Con gli occhi della fede. "Anima di Dio", "padre dei suoi preti", "grande pastore" con "un’attenzione peculiare per il mondo del lavoro" sono le tre dimensioni ricordate dal card. Angelo Bagnasco. Dapprima il versante spirituale: il card. Siri "affrontava ogni argomento, sia di ordine ecclesiale, sia di ordine civile e pratico, dal punto di vista della fede". "Il senso dell’eternità, del destino ultimo era presentissimo in questo pastore della Chiesa", ha richiamato Bagnasco invitando a "recuperare quest’attitudine interiore" che è stata erroneamente intesa "come estraniamento dalla storia", mentre in realtà "gli dava una chiave interpretativa che lo rendeva più attento". In secondo luogo la "paternità" verso il suo clero. "Tutti noi, seminaristi prima e sacerdoti dopo, sentivamo nel card. Siri scorrere tutta la sua paternità", che si esprimeva nella "conoscenza dei suoi preti".

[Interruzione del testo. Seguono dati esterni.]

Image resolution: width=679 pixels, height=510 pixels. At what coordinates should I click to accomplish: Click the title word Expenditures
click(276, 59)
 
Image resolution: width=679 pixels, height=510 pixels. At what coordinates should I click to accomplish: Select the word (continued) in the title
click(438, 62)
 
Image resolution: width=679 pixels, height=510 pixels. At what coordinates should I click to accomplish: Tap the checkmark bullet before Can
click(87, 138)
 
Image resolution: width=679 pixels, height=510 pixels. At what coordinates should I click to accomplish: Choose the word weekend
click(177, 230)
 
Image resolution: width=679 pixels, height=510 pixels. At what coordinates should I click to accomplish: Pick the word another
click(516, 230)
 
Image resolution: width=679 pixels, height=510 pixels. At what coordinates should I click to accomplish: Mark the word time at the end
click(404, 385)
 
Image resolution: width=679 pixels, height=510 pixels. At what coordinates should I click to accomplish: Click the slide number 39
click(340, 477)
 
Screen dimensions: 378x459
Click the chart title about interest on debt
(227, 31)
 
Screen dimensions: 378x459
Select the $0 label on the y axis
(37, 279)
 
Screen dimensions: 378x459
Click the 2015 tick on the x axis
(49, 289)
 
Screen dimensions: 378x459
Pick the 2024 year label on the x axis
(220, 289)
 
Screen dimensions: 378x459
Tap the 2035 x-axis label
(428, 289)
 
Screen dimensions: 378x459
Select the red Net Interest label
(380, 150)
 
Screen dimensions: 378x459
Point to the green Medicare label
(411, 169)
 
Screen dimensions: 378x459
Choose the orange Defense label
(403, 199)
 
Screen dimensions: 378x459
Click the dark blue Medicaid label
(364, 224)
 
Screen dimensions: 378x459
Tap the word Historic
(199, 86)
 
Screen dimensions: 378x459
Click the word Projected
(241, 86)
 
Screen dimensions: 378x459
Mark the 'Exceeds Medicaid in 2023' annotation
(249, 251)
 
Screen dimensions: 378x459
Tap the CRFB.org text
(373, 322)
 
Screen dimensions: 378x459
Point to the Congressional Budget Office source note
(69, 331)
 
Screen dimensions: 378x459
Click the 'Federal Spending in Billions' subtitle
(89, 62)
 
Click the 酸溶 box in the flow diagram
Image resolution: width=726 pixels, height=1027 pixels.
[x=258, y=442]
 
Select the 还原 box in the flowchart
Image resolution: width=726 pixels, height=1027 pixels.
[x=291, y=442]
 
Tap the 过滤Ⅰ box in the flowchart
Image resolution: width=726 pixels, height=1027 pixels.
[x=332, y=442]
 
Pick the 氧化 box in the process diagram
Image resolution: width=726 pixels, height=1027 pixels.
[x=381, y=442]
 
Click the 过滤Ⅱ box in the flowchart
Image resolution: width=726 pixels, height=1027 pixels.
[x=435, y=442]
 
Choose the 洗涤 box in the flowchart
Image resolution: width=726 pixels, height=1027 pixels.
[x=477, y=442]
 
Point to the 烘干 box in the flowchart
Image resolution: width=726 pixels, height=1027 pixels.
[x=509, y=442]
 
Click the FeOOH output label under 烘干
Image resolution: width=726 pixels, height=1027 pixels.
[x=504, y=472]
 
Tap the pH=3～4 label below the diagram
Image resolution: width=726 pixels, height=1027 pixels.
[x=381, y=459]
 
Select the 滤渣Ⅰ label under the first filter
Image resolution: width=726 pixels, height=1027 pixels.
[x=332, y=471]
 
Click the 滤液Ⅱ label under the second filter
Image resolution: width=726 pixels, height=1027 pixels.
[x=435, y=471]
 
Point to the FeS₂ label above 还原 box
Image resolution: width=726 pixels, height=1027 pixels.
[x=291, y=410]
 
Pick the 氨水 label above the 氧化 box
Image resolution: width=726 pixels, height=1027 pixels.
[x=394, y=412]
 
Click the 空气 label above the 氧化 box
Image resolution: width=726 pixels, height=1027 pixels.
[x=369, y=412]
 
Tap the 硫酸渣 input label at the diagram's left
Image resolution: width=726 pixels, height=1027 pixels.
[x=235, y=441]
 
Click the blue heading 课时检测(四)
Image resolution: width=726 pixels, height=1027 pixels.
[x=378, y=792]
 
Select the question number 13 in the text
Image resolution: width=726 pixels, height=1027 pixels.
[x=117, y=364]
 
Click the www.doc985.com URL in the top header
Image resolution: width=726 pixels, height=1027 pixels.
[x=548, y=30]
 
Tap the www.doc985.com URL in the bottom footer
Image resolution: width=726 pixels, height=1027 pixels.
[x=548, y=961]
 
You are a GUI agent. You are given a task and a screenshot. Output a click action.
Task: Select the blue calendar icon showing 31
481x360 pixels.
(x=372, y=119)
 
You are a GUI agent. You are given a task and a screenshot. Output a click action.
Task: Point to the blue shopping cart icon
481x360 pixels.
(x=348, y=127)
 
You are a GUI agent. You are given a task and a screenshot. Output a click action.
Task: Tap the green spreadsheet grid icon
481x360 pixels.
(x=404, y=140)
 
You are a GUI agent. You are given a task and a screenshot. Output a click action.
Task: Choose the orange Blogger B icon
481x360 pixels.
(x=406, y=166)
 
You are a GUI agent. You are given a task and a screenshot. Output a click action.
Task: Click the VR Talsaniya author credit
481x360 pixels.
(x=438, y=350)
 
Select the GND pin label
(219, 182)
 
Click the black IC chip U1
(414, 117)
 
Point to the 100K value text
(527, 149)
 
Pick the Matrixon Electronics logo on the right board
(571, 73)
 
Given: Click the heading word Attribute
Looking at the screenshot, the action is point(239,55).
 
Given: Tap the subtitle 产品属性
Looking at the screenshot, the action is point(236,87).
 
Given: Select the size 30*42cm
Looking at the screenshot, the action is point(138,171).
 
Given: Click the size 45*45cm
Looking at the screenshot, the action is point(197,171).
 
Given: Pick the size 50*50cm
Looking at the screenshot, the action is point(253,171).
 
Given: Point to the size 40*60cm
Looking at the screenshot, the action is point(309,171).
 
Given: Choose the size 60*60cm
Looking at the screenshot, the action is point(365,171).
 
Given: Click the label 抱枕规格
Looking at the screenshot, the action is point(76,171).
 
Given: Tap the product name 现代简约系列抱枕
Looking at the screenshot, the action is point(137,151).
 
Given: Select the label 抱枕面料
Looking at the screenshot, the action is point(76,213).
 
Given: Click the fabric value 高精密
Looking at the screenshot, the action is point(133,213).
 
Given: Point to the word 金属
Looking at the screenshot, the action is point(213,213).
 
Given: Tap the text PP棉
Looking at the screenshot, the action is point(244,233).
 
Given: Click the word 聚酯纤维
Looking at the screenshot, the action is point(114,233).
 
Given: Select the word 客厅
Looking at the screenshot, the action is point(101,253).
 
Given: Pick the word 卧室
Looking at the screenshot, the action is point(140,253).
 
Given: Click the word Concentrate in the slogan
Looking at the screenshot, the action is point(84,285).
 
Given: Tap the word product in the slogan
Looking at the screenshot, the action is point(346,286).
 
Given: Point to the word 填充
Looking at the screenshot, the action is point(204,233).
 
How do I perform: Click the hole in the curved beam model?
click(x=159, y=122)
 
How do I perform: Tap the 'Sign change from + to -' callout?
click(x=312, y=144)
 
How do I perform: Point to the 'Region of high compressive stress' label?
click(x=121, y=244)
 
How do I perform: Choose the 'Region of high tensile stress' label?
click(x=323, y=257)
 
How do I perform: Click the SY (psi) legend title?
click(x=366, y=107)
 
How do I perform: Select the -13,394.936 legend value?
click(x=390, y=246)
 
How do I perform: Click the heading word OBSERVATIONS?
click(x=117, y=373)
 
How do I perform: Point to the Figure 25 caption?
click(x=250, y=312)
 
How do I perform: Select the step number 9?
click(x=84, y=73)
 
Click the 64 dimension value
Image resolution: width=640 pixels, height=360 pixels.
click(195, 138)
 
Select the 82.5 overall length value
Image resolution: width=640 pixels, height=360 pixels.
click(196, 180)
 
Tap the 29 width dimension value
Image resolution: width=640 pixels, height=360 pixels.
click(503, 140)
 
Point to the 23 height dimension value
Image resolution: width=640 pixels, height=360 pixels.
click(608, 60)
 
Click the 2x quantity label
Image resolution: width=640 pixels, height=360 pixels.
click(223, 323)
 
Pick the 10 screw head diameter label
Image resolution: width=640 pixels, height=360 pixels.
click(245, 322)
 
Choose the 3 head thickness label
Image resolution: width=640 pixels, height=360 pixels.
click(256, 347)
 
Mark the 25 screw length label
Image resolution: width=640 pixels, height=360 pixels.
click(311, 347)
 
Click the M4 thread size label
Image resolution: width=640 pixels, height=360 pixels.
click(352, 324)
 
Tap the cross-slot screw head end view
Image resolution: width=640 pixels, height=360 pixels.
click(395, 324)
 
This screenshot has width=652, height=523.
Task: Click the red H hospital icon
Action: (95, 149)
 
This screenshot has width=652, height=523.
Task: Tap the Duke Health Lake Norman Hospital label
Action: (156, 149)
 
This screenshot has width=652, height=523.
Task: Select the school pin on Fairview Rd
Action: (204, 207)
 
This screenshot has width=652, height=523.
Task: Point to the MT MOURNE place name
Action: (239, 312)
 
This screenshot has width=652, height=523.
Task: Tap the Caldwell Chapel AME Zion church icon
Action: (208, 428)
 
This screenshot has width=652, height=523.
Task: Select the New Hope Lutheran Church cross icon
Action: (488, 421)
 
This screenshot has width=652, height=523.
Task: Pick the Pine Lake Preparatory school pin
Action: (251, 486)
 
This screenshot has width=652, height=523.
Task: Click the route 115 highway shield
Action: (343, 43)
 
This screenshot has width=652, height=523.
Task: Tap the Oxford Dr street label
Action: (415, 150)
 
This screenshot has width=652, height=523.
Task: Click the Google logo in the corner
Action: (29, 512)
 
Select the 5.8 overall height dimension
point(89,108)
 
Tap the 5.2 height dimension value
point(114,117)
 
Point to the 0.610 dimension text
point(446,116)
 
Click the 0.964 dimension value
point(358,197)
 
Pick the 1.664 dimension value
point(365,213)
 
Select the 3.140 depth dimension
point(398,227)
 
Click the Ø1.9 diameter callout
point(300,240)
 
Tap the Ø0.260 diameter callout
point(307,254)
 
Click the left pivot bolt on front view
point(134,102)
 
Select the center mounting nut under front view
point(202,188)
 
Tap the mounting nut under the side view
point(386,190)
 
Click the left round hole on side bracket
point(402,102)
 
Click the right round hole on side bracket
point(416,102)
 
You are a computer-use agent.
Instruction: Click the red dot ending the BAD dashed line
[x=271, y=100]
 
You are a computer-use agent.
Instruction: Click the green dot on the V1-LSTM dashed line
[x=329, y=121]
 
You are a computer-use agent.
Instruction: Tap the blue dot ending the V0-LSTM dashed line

L’attenzione per il mondo del lavoro. Da ultimo il presidente della Cei ha sottolineato l’"attenzione peculiare per il mondo del lavoro" del suo predecessore alla guida dell’arcidiocesi genovese. Questa, ha evidenziato, "è una delle eredità che ha lasciato alla diocesi, e che prosegue con i cappellani del lavoro che egli volle strenuamente". Così, quando a livello nazionale cessò l’Onarmo, "lui mantenne in diocesi l’Armo, assistenza religiosa agli operai, una scelta unica nell’Italia del tempo che si rivelò e si rivela profetica", permettendo "una presenza dei cappellani del lavoro che tuttora è preziosissima" perché "esprime una particolare vicinanza della Chiesa alla gente là dove vive". E di questo suo legame con il mondo operaio se ne ebbe prova dopo la morte, quando si videro "le tute blu che si succedevano e sostavano di fronte a quella salma che conoscevano in qualche modo segreto e personalissimo, e che amavano".